Youval Diskin, chef du Shin Bet (sécurité intérieure), a indiqué que "le Hamas pourra reconstruire les tunnels en quelques mois et recommencer à faire de la contrebande d’armes". Et l’armée estime que seulement la moitié d’entre eux (environ cinq cents) a été détruite. "Nous n’avons rien obtenu des objectifs annoncés lors du déclenchement de l’opération lancée le 27 décembre", a aussitôt proclamé le numéro deux du Likoud, Silvan Shalom, un parti qui a annoncé son hostilité à la décision unilatérale de mettre fin aux combats.

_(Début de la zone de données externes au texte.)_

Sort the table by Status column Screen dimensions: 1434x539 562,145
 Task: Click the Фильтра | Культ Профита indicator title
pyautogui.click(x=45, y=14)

Nombreux sont ceux qui ont déjà reproché au gouvernement de n’avoir pas pu libérer le caporal Gilad Shalit, séquestré depuis le 25 juin 2006 dans la bande de Gaza. Comme l’a fait remarquer Nahum Barnea, éditorialiste d’Yediot Ahronoth : "Le consensus national qui a prévalu en Israël pendant vingt-deux jours est mort le soir du cessez-le-feu."
A quoi donc a servi l’opération "Plomb durci" si, au bout du compte, aucun des objectifs recherchés n’a été accompli et si, en plus, le prix payé par l’Etat juif sera beaucoup plus élevé qu’il ne l’imagine en terme d’image ? Outre le Vénézuela et la Bolivie, la Mauritanie a décidé de suspendre leurs relations diplomatiques. Le Qatar va fermer le bureau commercial israélien à Doha. Bachar Al-Assad, le président syrien, a affirmé qu’un plan de paix saoudien adopté par les vingt-deux Etats arabes, en mars 2002, à Beyrouth était désormais caduc. La Turquie, dont le premier ministre Racep Tayyip Erdogan, a tenu des propos très durs vis-à-vis d’Israël, a décidé de ne plus jouer les bons offices dans les pourparlers avec la Syrie.

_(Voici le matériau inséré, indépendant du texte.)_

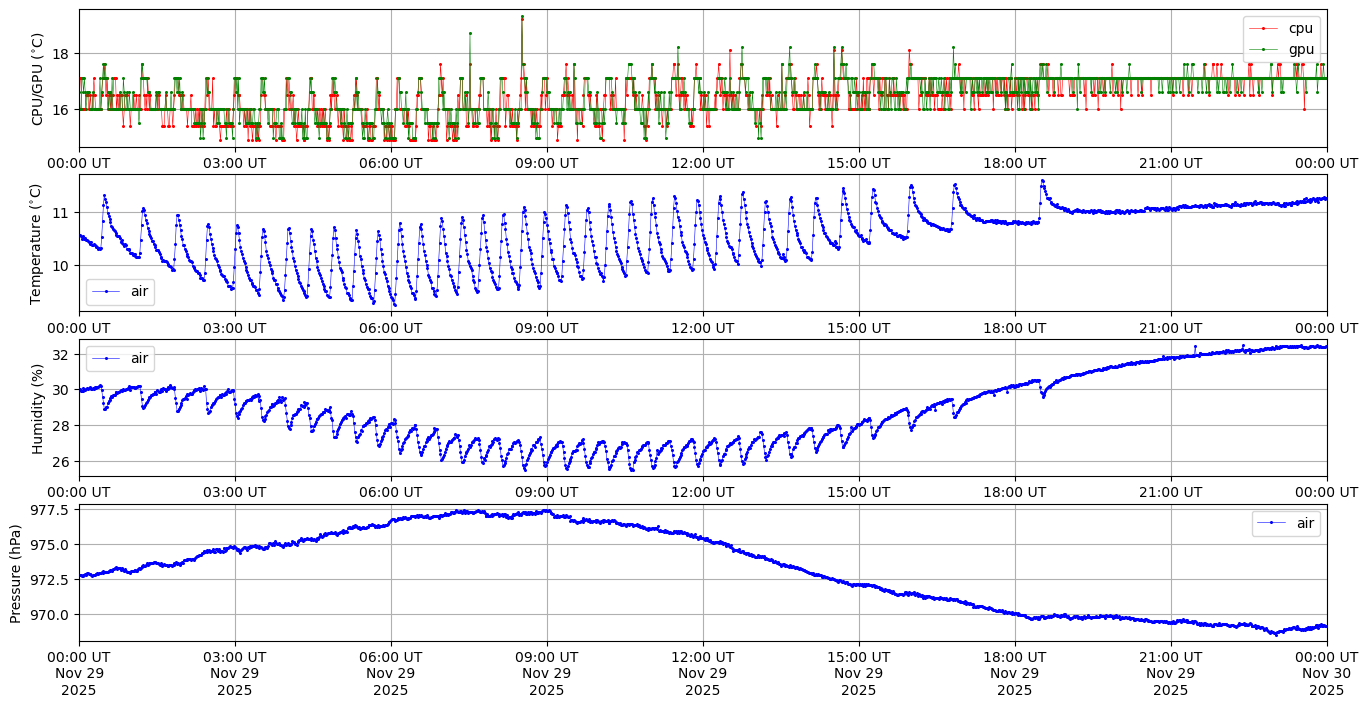
Task: Click the 00:00 UT Nov 30 2025 label
Action: coord(1326,673)
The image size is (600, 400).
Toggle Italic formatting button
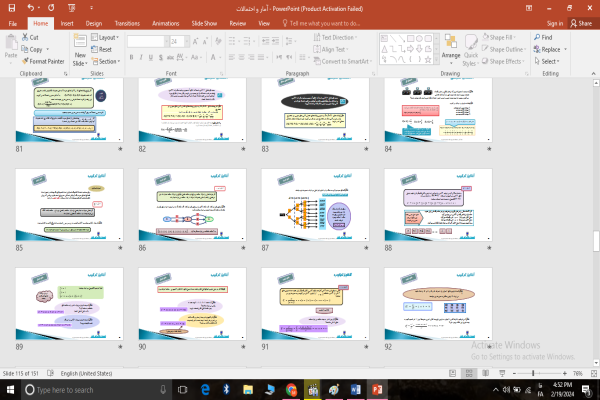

LE HAMAS ÉBRANLÉ, MAIS TOUJOURS BIEN VIVANT

Mahmoud Abbas, président de l’Autorité palestinienne et partenaire de négociations d’Israël, a été considérablement affaibli par cette guerre meurtrière et destructrice qui, si elle a amoindri les capacités militaires des islamistes, n’a pas permis d’en éliminer les cadres, à part deux d’entre eux. Si les chiffres de 15 000 à 20 000 combattants sont exacts, 500 à 600 d’entre eux auraient péri dans les combats, le reste étant constitué par des victimes civiles. La plupart étaient retranchés au cœur des villes, là où Tsahal ne s’est pas vraiment aventuré.

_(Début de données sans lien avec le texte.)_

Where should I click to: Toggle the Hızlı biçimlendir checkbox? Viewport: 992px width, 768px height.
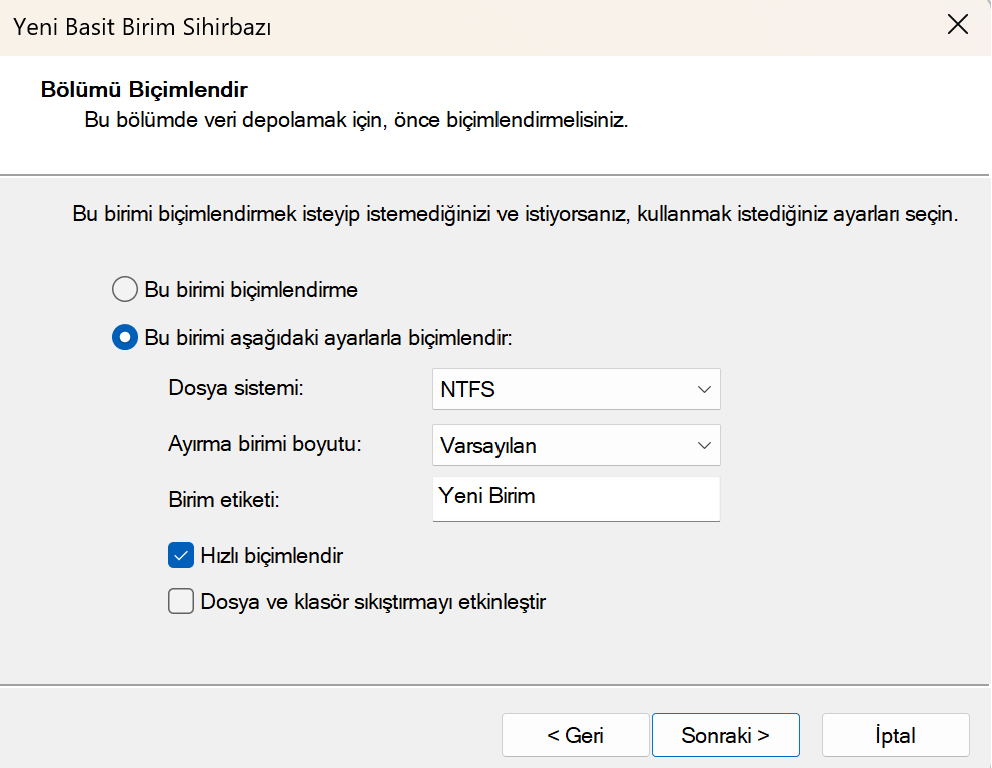click(181, 555)
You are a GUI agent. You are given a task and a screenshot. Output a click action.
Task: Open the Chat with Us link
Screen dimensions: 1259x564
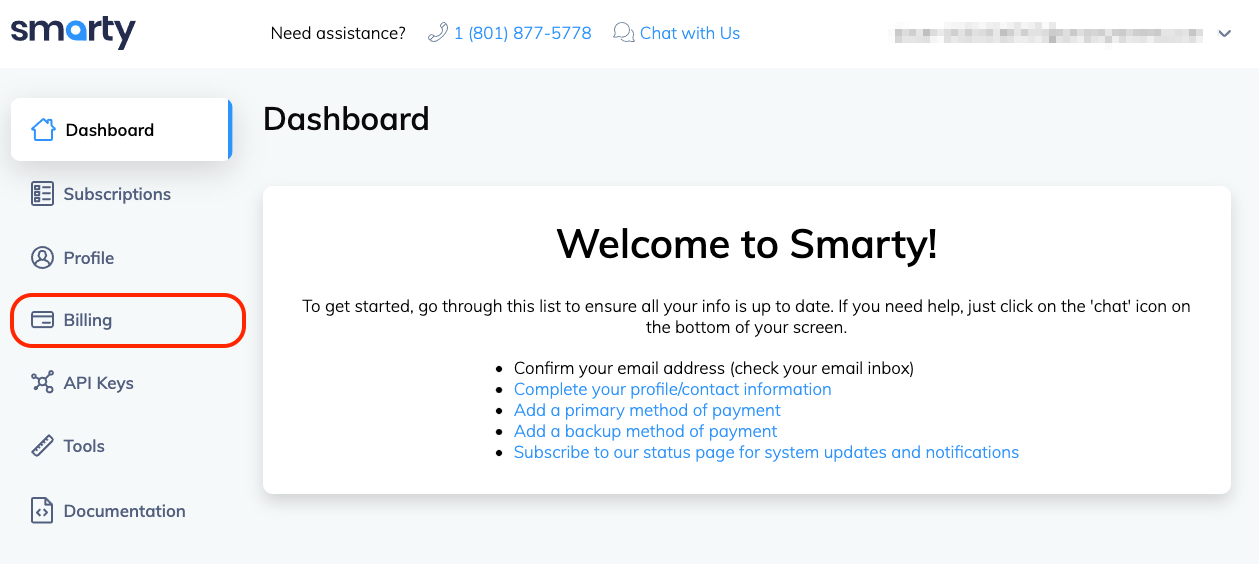coord(690,33)
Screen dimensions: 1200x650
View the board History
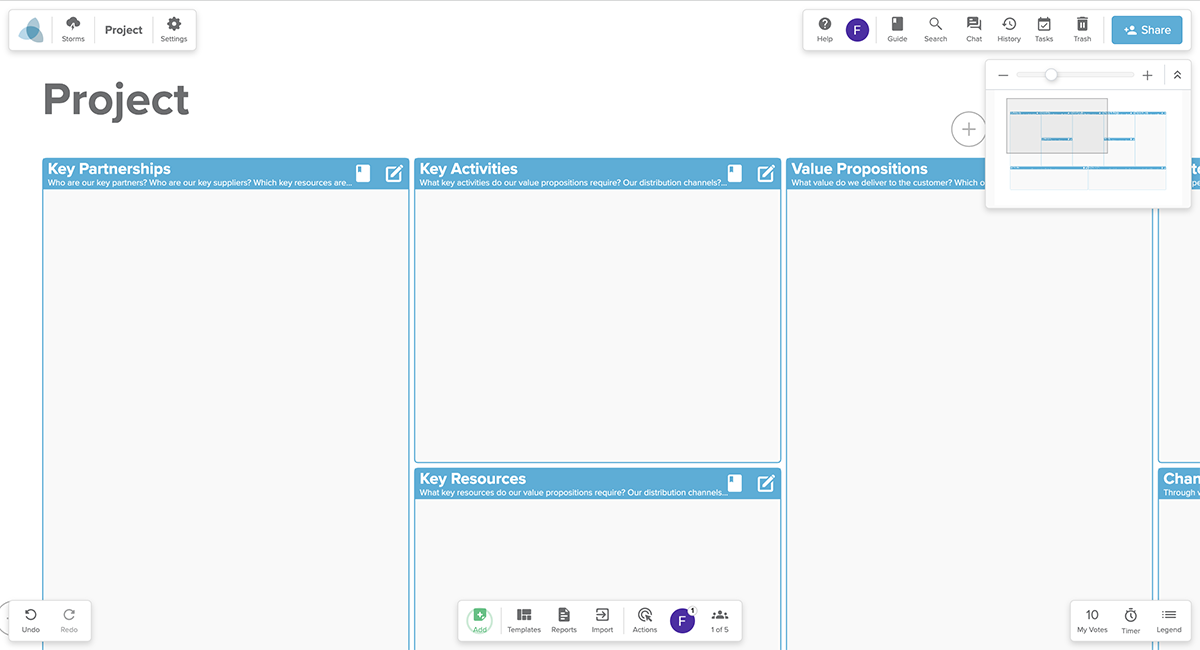1008,29
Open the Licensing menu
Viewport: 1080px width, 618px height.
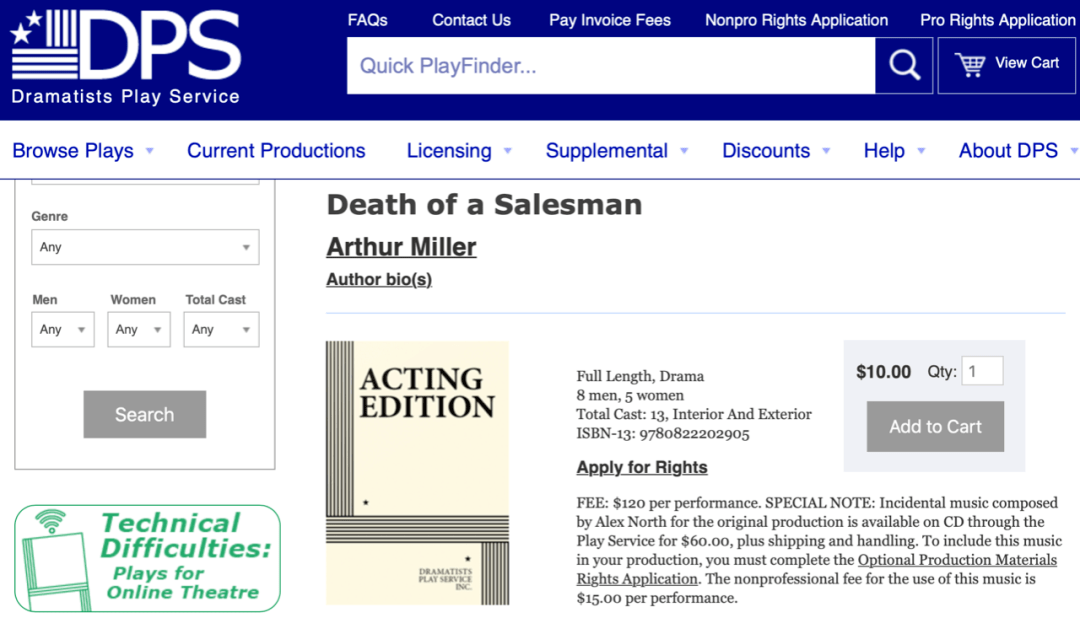pos(459,150)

Si le Hamas a été ébranlé par cette offensive, le mouvement de la résistance islamique est toujours bien vivant. Sa capacité de résistance en fait, plus que jamais, une organisation incontournable, même si les Israéliens et le monde occidental refusent toujours de parler avec ses dirigeants. En saluant le cessez-le-feu israélien par une salve de roquettes avant d’appeler par la suite à une trêve d’une semaine pour faciliter l’acheminement de l’aide humanitaire et la poursuite de négociations pour aboutir à une solution concertée pour la réouverture des points de passage, le Hamas a d’ailleurs voulu signifier qu’il ne pouvait y avoir de solution durable à Gaza sans lui et que la fin du blocus du territoire restait pour lui une priorité.

N’en déplaise à Ehoud Olmert, qui a affirmé que "la force du Hamas allait décroître", ces trois semaines de guerre risquent d’accroître son audience au sein de la population palestinienne, même si beaucoup de commentateurs estiment qu’il a commis une grossière erreur en ne reconduisant pas la trêve qui prévalait depuis juin, le 19 décembre 2008.
M. Olmert se dit fier d’avoir restauré la capacité de dissuasion de Tsahal après les manquements révélés par la deuxième guerre du Liban de l’été 2006. Mais Ahmad Aboul Gheit, ministre égyptien des affaires étrangères, critiquant le 17 janvier "l’intransigeance israélienne", a dénoncé pour sa part "un pays ivre de puissance et de violence".
M. Olmert a eu beau s’ingénier à dire "qu’Israël avait démontré une grande sensibilité en exerçant sa force de manière à éviter, autant que possible, de toucher les victimes civiles non impliquées dans la terreur". L’usage de canon de char et de l’artillerie lourde sur des zones surpeuplées, a contredit cette affirmation. "Israël, qui voulait être une lumière pour les nations, est aujourd’hui fière d’avoir adopté l’échelle de valeurs de Vladimir Poutine. Si c’est cela la victoire, malheur aux vainqueurs", écrit Ofer Shelah dans Maariv.